CHICAGO, Nov. 26 /PRNewswire-FirstCall/ -- NAVTEQ Corporation , a leading global provider of digital map data for vehicle navigation and location-based solutions, today announced that a special meeting of stockholders will be held on Wednesday, December 12, to consider approval of the previously announced merger agreement entered into with Nokia.
NAVTEQ stockholders of record at the close of business on November 13, 2007, are entitled to notice of the special meeting and to vote on the adoption of the merger agreement. The special meeting will be held on December 12, 2007 at 9:00 a.m. Central Time at the Hyatt Regency Chicago, Columbian Room, 151 E. Wacker Drive, Chicago, Illinois 60601. The proxy statement dated November 13, 2007 and accompanying proxy card were mailed to NAVTEQ stockholders on or about November 16, 2007.
Completion of the merger is subject to the adoption of the merger agreement by NAVTEQ stockholders at the special meeting and the satisfaction of the other closing conditions set forth in the merger agreement.
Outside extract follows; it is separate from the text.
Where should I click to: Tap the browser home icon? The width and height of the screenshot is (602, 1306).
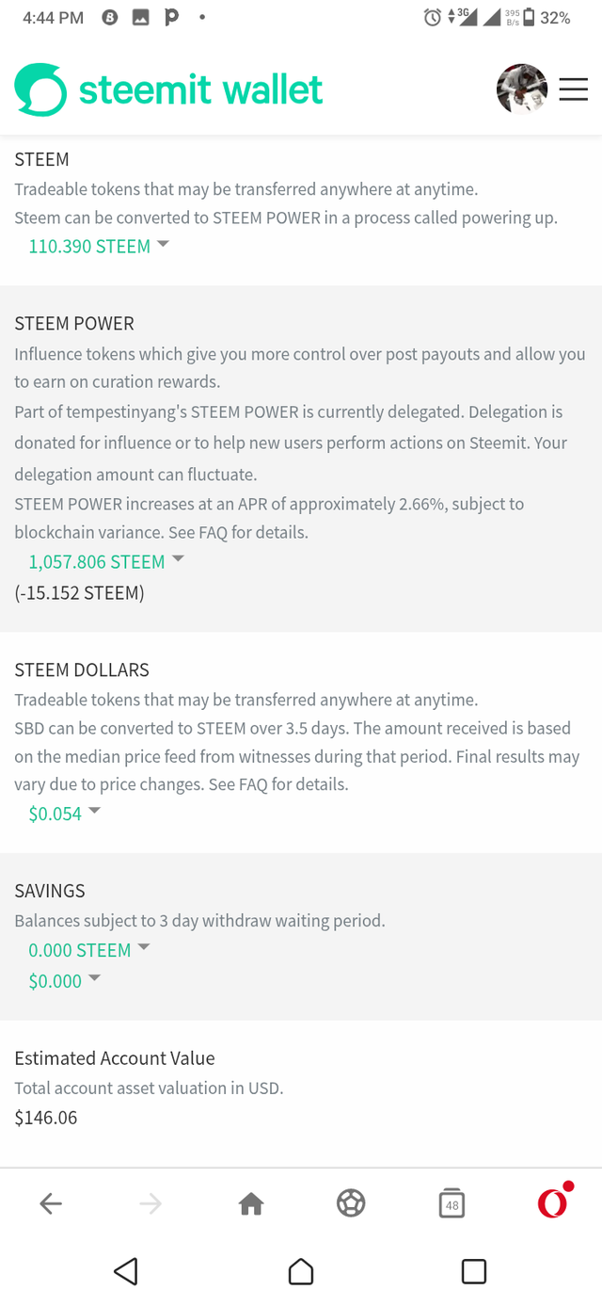[251, 1202]
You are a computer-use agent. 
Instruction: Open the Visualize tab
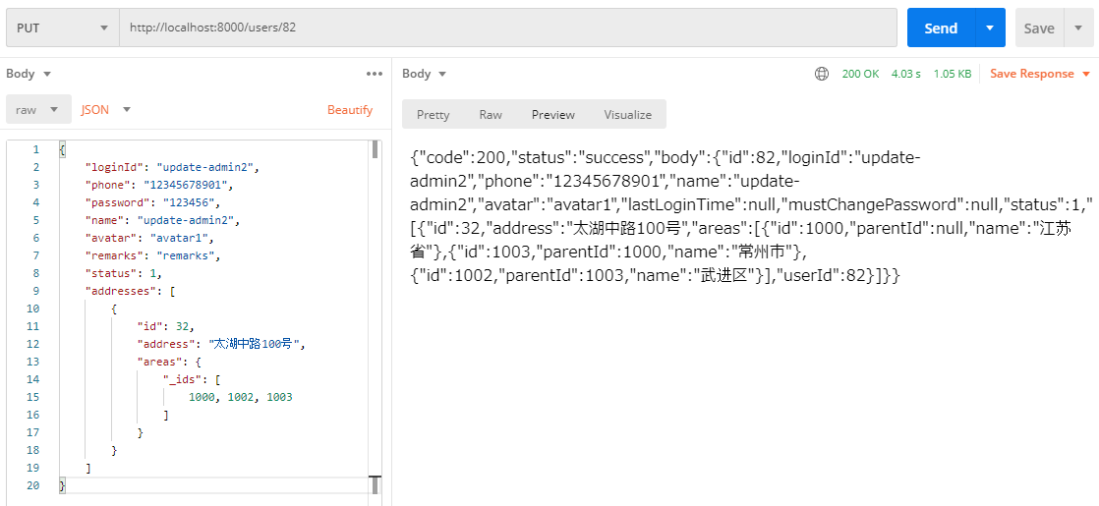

NAVTEQ currently expects to complete the proposed merger in the first quarter of 2008.
About NAVTEQ
NAVTEQ is a leading provider of comprehensive digital map information for automotive navigation systems, mobile navigation devices, Internet-based mapping applications, and government and business solutions. NAVTEQ creates the digital maps and map content that power navigation and location-based services solutions around the world. The Chicago-based company was founded in 1985 and has over 3,100 employees located in 167 offices in 31 countries.
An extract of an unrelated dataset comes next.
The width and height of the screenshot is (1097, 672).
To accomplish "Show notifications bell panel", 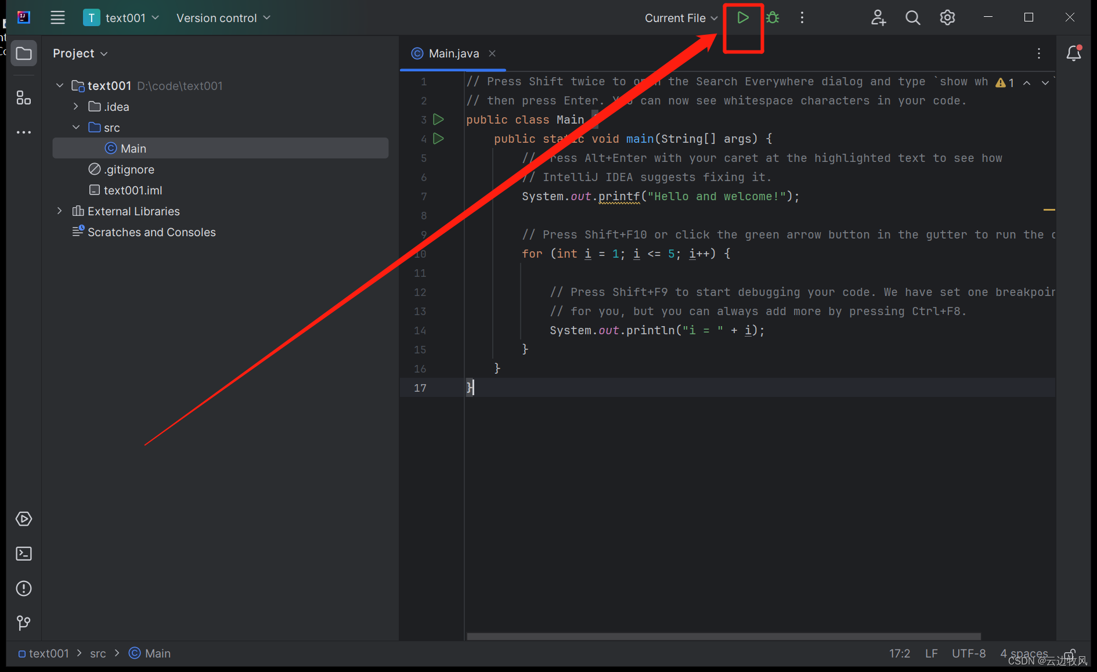I will [x=1074, y=53].
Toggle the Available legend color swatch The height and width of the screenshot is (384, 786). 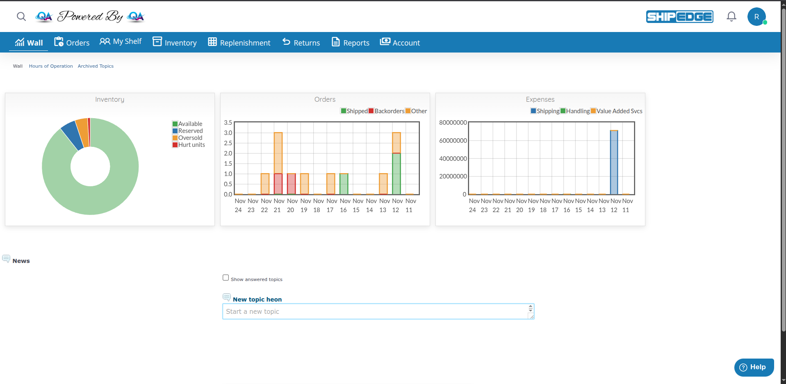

NAVTEQ is a trademark in the U.S. and other countries. All rights reserved.
NAVTEQ filed a definitive proxy statement with the Securities and Exchange Commission with respect to the proposed merger. The definitive proxy statement, was mailed to NAVTEQ stockholders on or about November 16, 2007 seeking their approval of the proposed merger. Investors and NAVTEQ stockholders are urged to read carefully the proxy statement before making any voting decision because it contains important information about the proposed merger. In addition, the proxy statement and other documents filed with the SEC by NAVTEQ may be obtained free of charge from NAVTEQ's website at http://www.navteq.com/ or by directing a request to NAVTEQ, 425 W. Randolph St., Chicago, IL 60606, Attention: Investor Relations, telephone: (312) 894-7500.
NAVTEQ and certain of its executive officers, directors and other employees may be deemed to be participants in the solicitation of proxies from NAVTEQ's stockholders in connection with the proposed merger. Information about the executive officers, directors and other employees of NAVTEQ and their direct or indirect interests, by security holdings or otherwise, in the merger is set forth in the proxy statement and is also included in NAVTEQ's proxy statement for its 2007 Annual Meeting, which was filed with the SEC on April 10, 2007 and Annual Report on form 10-K for the year ended December 31, 2006. These documents are available free of charge at the SEC's web site at http://www.sec.gov/ and from Investor Relations at NAVTEQ as described above.
This document may include certain "forward-looking statements" within the meaning of the Private Securities Litigation Reform Act of 1995. These forward-looking statements include, but are not limited to, plans, objectives, expectations and intentions and other statements contained in this press release that are not historical facts and statements identified by words such as "expects," "anticipates," "intends," "plans," "believes," "seeks," "estimates" or words of similar meaning. Such statements may include, but are not limited to, planned expenditures and expectations of future financial performance and operating results. The statements are based on our current beliefs or expectations and are inherently subject to various risks and uncertainties, including those set forth under "Item 1A. Risk Factors" in each of the Company's most recent Annual and Quarterly Reports filed with the Securities and Exchange Commission.
Actual results may differ materially from these expectations due to changes in global political, economic, business, competitive, market and regulatory factors. NAVTEQ does not undertake any obligation to update any forward-looking statements contained in this document.